> [Problem details] Return every entry from the listing below unaltered.

=== Record excerpts ===

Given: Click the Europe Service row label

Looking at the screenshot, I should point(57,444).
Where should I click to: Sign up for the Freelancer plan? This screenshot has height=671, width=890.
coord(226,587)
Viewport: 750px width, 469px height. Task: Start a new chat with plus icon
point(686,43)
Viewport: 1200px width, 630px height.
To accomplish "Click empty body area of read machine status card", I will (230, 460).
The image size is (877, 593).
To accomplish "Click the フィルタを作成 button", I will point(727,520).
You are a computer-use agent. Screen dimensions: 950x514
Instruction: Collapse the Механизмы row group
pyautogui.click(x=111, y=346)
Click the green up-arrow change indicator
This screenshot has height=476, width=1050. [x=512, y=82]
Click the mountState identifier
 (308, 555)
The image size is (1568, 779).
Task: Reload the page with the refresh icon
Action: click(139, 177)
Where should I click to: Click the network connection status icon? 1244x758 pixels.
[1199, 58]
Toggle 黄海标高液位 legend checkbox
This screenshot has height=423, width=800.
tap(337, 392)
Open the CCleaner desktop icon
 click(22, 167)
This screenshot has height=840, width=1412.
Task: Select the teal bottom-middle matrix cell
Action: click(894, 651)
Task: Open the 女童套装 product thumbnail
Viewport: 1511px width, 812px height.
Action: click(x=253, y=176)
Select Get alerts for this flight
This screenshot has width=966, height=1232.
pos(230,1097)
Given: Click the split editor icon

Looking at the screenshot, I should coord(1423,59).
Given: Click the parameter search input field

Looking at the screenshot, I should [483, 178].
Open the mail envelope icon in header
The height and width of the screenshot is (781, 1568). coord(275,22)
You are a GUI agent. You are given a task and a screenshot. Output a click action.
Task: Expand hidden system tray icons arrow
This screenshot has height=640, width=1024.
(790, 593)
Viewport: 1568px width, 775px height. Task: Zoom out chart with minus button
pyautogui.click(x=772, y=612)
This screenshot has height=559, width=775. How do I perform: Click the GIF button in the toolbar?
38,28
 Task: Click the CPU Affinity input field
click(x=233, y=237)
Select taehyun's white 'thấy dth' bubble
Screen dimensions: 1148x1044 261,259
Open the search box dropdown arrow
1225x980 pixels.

===

> [Solution to this task]
Given: Click the Europe Service row label

Looking at the screenshot, I should point(57,444).
Where should I click to: Sign up for the Freelancer plan? This screenshot has height=671, width=890.
coord(226,587)
Viewport: 750px width, 469px height. Task: Start a new chat with plus icon
point(686,43)
Viewport: 1200px width, 630px height.
To accomplish "Click empty body area of read machine status card", I will (230, 460).
The image size is (877, 593).
To accomplish "Click the フィルタを作成 button", I will point(727,520).
You are a computer-use agent. Screen dimensions: 950x514
Instruction: Collapse the Механизмы row group
pyautogui.click(x=111, y=346)
Click the green up-arrow change indicator
This screenshot has height=476, width=1050. [x=512, y=82]
Click the mountState identifier
 (308, 555)
The image size is (1568, 779).
Task: Reload the page with the refresh icon
Action: click(139, 177)
Where should I click to: Click the network connection status icon? 1244x758 pixels.
[1199, 58]
Toggle 黄海标高液位 legend checkbox
This screenshot has height=423, width=800.
tap(337, 392)
Open the CCleaner desktop icon
 click(22, 167)
This screenshot has height=840, width=1412.
Task: Select the teal bottom-middle matrix cell
Action: click(894, 651)
Task: Open the 女童套装 product thumbnail
Viewport: 1511px width, 812px height.
Action: click(x=253, y=176)
Select Get alerts for this flight
This screenshot has width=966, height=1232.
pos(230,1097)
Given: Click the split editor icon

Looking at the screenshot, I should coord(1423,59).
Given: Click the parameter search input field

Looking at the screenshot, I should [483, 178].
Open the mail envelope icon in header
The height and width of the screenshot is (781, 1568). coord(275,22)
You are a GUI agent. You are given a task and a screenshot. Output a click action.
Task: Expand hidden system tray icons arrow
This screenshot has height=640, width=1024.
(790, 593)
Viewport: 1568px width, 775px height. Task: Zoom out chart with minus button
pyautogui.click(x=772, y=612)
This screenshot has height=559, width=775. How do I perform: Click the GIF button in the toolbar?
38,28
 Task: Click the CPU Affinity input field
click(x=233, y=237)
Select taehyun's white 'thấy dth' bubble
Screen dimensions: 1148x1044 261,259
Open the search box dropdown arrow
1225x980 pixels.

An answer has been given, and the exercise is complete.